Brendan Whitecross is hoping to resume in the VFL after round 11
There's no doubt in my mind that there's a greater hunger there now
HAWTHORN'S playing stocks will soon receive a boost, with midfielder Brendan Whitecross aiming to be back running around in the VFL just after the club's round 11 bye.
Whitecross ruptured the anterior cruciate ligament in his right knee against Collingwood in last year's qualifying final, requiring a reconstruction.
After a near issue-free recovery, the 23-year-old has spent the past month inching toward full training with skill-based drills and agility work.
He has now progressed to contested and game-based training, taking him a step closer to a comeback.
Listed as three weeks away on the Hawks' official injury list, Whitecross says he is more likely to wait an extra fortnight.
"It's going really well, but there's still a little way to go," Whitecross told AFL.com.au this week.
"I probably could play before the bye, but the doctors and physios have looked at it and said, 'What's the point in playing one game and then having a week off and then playing again?'
"So we'll use the week before and during the bye just to get some extra work in, and look to hit the ground running after that."
While a return with the Box Hill Hawks will be a major step, Whitecross' ultimate goal will be to regain the place in the Hawthorn team he had cemented at the time of his injury.
But the Queenslander is yet to set a target date for that to happen.
"I haven't thought that far ahead," he said.
"Obviously the sooner the better, but at this stage, nine months is a long time without playing, so I'm just keen to get back and play some sort of footy.
"Whether I'm at Box Hill for two or three weeks or six weeks, it doesn't really bother me.
"Just getting back and playing footy is going to be an outstanding result."
Whitecross has been roundly praised for the positive attitude he displayed from the moment he went down against the Magpies, despite the injury coming at the worst possible time.
Forced to sit and watch the 10-point Grand Final loss to the Sydney Swans, his only concern was the team.
"We worked so hard all year long to get there, only to fall short on the day, so that disappointment was greater than the personal disappointment of not being able to play," he said.
"There was nothing I could have done about what happened to my knee, so there was no point feeling down about it."
A short time later, Whitecross also had to overcome another "downer".
He and his dad had been due to fly to Papua New Guinea to hike the famous Kokoda Track the day after the club's post-season best and fairest count.
That trip had to be cancelled – in the short-term at least – in favour of rest and rehabilitation.
"We managed to get a credit [for the cancelled trip], so maybe at the end of this year we'll go, depending on how things go, but certainly in the next couple of years we'd like to go ahead with it," Whitecross said.
Despite the near text-book recovery – many players spend 12 months out of the game after knee reconstructions – the long stint on the sidelines has at times caused frustration.

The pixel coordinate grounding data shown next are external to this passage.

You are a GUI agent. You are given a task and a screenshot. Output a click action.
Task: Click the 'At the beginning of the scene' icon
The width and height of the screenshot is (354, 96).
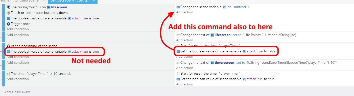click(9, 46)
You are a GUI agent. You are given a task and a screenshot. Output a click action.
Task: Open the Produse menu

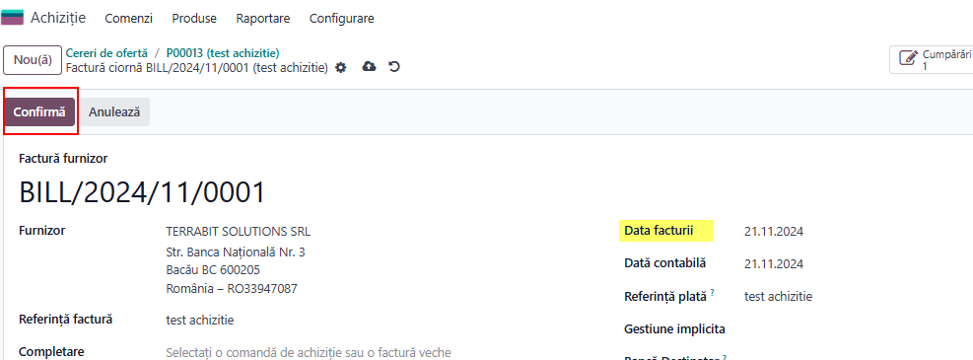pyautogui.click(x=194, y=18)
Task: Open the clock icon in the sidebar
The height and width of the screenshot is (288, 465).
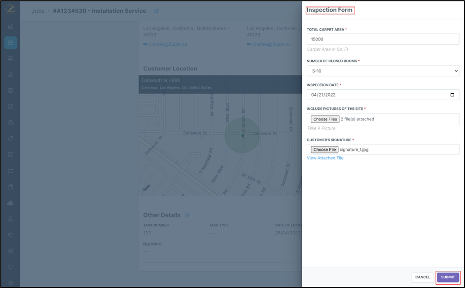Action: (11, 123)
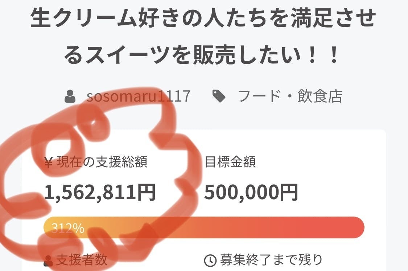Viewport: 408px width, 271px height.
Task: Click the title's second line ending 販売したい！！
Action: click(x=203, y=55)
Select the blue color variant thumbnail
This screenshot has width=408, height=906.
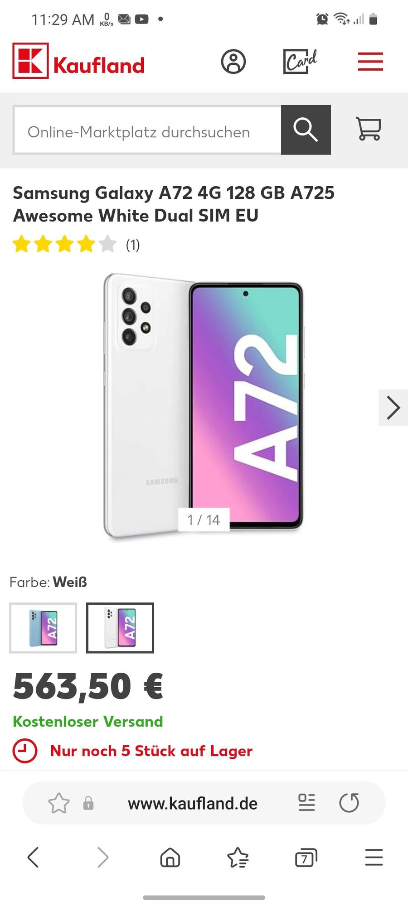pos(43,628)
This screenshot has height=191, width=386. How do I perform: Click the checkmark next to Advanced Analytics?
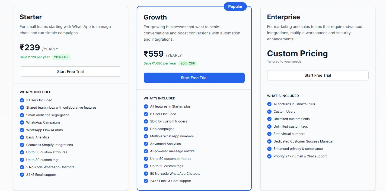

Always itching to take the next step, sometimes a little too fast, he has had to learn patience as the club's experienced medical and conditioning staff have kept him on track.
The one positive in the whole ordeal has been the reminder about just how much he loves playing the game.
"There's no doubt in my mind that there's a greater hunger there now," Whitecross said.
"It's a positive in a negative, in a way.
"Having that much time out gives you time to sit back and think, and find that appreciation."